Australian telecommunications retailer

Allphones was an Australian telecommunications retailer which specialised in offering a wide range of mobile and broadband related services across a range of carriers. The Allphones name is now only used for an online store, which is operated by Australian retailer Mobileciti.

Allphones was started in 1989 with the first store in Mile End, South Australia. The company franchised a further 14 stores in South Australia before it was sold in 2000 by Brian and Helen Werner. There were also some sites in NSW like Westfield Parramatta and sponsored Sydney Super Dome from 1st September 2011 until 11 April 2016.

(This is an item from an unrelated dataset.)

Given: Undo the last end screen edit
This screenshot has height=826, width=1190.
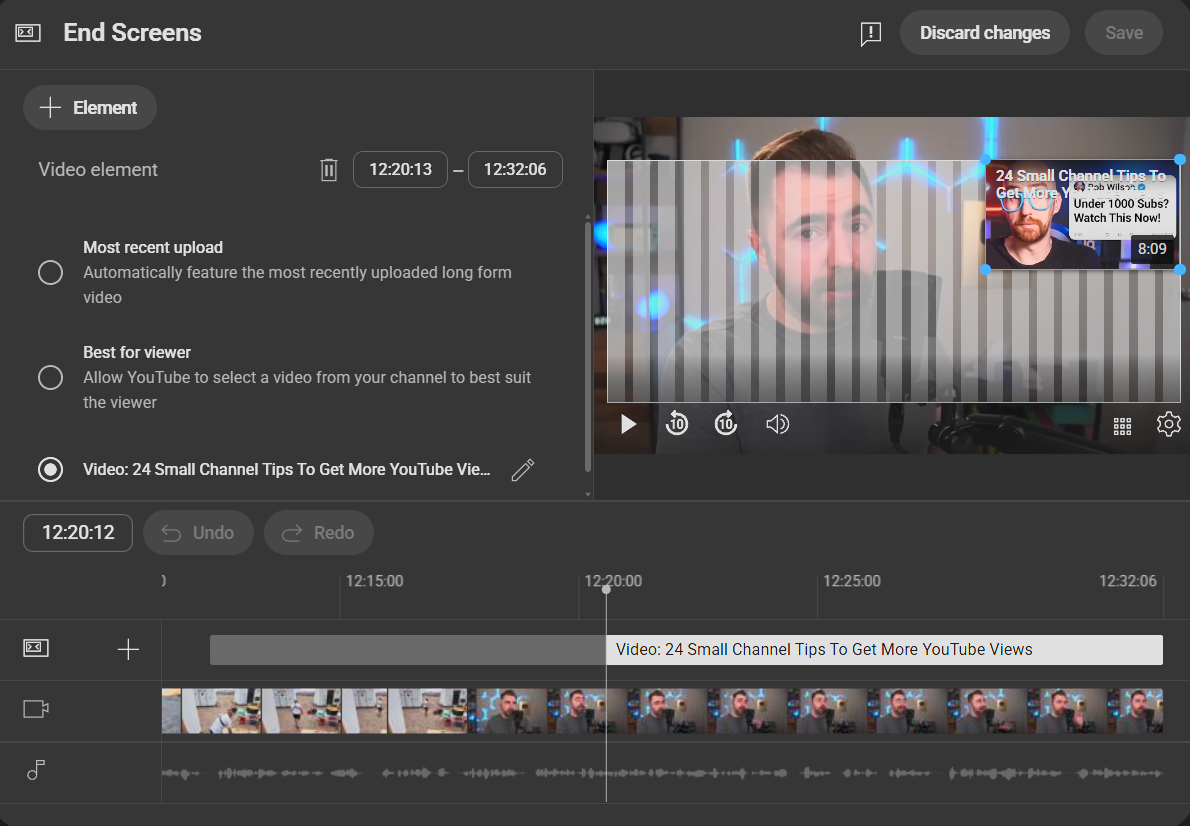Looking at the screenshot, I should [x=198, y=532].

After the expulsion of its Virgin Mobile franchisee by litigant and franchisor Optus, ensuing massive losses, and pulling of funding by shareholder Skidmore in a short-lived fruitless turnaround, Allphones entered voluntary administration in February 2017, leading to the closure of 34 stores. Fortunately Skidmore filed for 6 deeds of company arrangement, and injected $23 million into the company to keep it afloat in the meantime or to pay entitlements to licensees and 446 employees, and allowed for the franchises to be taken to 'new operators', avoiding the liquidation of Allphones affecting the entire company and maximising the return for stakeholders and creditors.

The name Allphones still exists as an online megastore addressed to a post office in Westfield Parramatta.